En attaquant la France, l’armée terroriste de Daesh lui a déclaré la guerre. Et la France entend bien lui rendre coup pour coup. C’est ainsi que le chef du gouvernement a démarré son entretien.

« Nous sommes en guerre et, parce que nous sommes en guerre, nous prenons des mesures exceptionnelles (…) Nous répondrons au même niveau que cette attaque », a expliqué Manuel Valls. Tout en envisageant « d’autres répliques » des « terroristes », Manuel Valls a fixé deux moments importants dans les jours qui viennent : « le prolongement sans doute, de l’état d’urgence » décrété vendredi soir et « le prolongement de notre action avec la volonté de toucher et d’anéantir Daesh.
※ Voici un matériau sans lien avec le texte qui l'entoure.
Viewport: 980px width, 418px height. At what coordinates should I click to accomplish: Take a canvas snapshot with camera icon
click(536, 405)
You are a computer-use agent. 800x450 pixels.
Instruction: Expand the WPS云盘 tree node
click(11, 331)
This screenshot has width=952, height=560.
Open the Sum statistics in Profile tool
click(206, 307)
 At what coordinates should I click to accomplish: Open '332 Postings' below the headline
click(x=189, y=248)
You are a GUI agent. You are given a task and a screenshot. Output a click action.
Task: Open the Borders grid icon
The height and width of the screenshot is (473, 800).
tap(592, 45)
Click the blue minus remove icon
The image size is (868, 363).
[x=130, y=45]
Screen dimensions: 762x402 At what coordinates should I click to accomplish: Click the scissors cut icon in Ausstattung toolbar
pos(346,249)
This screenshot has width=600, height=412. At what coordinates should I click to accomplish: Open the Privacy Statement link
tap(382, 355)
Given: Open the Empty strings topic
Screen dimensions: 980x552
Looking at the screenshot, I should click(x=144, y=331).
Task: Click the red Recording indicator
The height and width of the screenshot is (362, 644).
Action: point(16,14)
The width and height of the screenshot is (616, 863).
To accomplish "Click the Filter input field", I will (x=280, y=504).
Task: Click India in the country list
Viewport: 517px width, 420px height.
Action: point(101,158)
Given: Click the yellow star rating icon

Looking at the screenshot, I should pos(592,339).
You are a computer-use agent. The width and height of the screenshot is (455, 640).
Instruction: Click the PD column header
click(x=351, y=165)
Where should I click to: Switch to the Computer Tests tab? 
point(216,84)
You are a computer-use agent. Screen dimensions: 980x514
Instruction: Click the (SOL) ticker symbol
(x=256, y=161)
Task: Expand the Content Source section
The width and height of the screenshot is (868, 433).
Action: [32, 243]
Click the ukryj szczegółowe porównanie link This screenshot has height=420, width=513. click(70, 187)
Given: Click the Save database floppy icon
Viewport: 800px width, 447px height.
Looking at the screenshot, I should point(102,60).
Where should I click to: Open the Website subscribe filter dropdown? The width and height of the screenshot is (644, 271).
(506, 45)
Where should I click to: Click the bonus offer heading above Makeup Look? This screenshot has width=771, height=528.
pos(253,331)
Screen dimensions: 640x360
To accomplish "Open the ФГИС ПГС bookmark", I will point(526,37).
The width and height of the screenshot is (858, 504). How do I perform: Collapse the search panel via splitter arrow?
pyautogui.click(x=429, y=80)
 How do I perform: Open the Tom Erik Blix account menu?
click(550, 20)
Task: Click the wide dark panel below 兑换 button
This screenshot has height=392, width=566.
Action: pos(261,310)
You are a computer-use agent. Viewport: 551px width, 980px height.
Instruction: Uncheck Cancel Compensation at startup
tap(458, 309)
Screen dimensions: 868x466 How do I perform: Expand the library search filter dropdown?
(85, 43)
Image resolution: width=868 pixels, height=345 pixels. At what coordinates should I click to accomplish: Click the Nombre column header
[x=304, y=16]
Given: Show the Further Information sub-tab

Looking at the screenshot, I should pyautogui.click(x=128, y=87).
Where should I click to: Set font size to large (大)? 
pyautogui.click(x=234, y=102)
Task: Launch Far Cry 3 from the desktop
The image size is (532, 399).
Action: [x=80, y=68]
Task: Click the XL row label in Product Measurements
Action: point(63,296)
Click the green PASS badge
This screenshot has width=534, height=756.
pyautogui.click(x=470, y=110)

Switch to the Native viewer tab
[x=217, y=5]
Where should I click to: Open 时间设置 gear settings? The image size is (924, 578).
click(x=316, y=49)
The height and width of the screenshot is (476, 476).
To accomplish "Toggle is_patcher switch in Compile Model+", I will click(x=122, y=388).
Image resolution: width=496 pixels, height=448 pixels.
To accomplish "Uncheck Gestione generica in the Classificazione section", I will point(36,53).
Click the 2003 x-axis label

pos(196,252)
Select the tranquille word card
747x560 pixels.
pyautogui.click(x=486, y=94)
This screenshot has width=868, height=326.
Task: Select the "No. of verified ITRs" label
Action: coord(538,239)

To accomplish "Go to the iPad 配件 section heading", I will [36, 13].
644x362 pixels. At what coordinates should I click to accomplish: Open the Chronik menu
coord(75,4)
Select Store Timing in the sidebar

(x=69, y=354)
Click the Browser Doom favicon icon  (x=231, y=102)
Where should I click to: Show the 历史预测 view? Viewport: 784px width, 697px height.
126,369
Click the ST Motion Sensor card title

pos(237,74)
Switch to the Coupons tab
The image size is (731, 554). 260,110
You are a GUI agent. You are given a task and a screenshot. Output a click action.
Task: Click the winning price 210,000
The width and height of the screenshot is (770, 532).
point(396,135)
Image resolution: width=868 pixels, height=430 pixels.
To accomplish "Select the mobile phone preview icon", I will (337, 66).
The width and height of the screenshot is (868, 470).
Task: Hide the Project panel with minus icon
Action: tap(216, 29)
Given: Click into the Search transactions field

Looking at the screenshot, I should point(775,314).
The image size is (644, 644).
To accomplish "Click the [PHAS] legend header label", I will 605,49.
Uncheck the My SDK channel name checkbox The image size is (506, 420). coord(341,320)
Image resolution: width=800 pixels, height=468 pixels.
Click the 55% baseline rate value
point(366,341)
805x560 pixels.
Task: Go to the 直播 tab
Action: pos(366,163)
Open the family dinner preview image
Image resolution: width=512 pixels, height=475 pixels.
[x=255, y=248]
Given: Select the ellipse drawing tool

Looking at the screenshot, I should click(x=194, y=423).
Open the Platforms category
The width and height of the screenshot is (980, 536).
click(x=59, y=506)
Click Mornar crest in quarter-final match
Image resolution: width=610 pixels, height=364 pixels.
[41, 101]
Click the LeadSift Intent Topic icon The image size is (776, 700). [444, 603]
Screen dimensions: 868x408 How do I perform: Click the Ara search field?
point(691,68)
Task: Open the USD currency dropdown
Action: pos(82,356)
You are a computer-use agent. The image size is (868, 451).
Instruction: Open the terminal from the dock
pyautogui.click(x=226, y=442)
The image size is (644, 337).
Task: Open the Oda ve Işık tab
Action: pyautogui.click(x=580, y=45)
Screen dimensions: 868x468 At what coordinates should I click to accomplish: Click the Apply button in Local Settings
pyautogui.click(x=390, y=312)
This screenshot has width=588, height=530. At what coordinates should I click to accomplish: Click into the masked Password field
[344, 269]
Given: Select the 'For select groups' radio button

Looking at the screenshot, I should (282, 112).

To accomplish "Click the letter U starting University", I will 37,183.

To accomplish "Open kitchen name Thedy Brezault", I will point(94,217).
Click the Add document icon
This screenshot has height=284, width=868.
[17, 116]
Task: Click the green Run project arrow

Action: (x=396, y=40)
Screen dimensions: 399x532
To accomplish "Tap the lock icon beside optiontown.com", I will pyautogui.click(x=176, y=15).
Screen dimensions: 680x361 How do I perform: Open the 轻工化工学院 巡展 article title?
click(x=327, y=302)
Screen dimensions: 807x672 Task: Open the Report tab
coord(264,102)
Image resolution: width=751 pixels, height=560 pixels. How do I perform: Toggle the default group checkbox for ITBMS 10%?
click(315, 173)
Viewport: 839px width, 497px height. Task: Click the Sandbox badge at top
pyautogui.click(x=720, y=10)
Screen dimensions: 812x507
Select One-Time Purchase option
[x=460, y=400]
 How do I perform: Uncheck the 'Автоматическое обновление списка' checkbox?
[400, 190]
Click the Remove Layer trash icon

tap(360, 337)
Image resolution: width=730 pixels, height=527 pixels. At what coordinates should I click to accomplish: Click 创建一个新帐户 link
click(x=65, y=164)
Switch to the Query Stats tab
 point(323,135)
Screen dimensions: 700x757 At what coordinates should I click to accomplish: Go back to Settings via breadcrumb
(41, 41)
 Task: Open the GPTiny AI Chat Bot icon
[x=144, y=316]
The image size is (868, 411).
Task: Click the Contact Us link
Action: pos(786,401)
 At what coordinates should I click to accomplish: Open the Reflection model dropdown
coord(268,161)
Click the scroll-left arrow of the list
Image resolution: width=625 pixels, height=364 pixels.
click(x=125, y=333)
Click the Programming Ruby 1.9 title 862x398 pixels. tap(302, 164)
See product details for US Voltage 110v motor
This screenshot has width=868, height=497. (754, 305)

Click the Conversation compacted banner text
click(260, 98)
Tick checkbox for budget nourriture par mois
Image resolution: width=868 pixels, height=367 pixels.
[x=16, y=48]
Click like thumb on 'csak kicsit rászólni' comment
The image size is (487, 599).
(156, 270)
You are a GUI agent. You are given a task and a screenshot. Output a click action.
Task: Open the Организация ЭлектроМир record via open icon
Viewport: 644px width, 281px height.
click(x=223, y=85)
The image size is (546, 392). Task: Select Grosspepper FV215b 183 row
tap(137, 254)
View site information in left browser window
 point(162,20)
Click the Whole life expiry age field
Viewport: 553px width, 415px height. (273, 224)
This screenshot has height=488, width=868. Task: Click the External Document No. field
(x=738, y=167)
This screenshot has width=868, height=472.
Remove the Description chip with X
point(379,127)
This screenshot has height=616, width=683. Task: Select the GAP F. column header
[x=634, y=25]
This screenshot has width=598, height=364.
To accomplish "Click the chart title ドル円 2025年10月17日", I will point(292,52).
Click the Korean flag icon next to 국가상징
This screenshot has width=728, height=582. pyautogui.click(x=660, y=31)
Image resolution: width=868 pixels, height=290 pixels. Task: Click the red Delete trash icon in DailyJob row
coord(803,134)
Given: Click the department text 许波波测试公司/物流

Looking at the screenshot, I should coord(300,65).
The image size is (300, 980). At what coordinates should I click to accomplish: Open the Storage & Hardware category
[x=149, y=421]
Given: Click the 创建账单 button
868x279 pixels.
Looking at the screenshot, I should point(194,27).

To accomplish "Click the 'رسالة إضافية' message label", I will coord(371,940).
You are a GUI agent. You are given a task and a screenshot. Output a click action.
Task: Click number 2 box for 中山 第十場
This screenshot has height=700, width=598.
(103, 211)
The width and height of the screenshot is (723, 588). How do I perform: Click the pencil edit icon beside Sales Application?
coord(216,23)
L’ennemi, c’est Daesh ».

Une guerre qu’il entend également mener sur les terrains extérieur et intérieur : « Nous agirons et nous frapperons cet ennemi » djihadiste « pour le détruire » en France, en Europe et en Syrie et en Irak, a déclaré le Premier ministre. Il a ainsi affirmé qu’il fallait faire « vivre nos valeurs ». « Nous devons anéantir les ennemis de la République, expulser tous ces imams radicalisés, comme nous le faisons, déchoir de la nationalité ceux qui bafouent ce qu’est l’âme française et nous le faisons également », a-t-il déclaré.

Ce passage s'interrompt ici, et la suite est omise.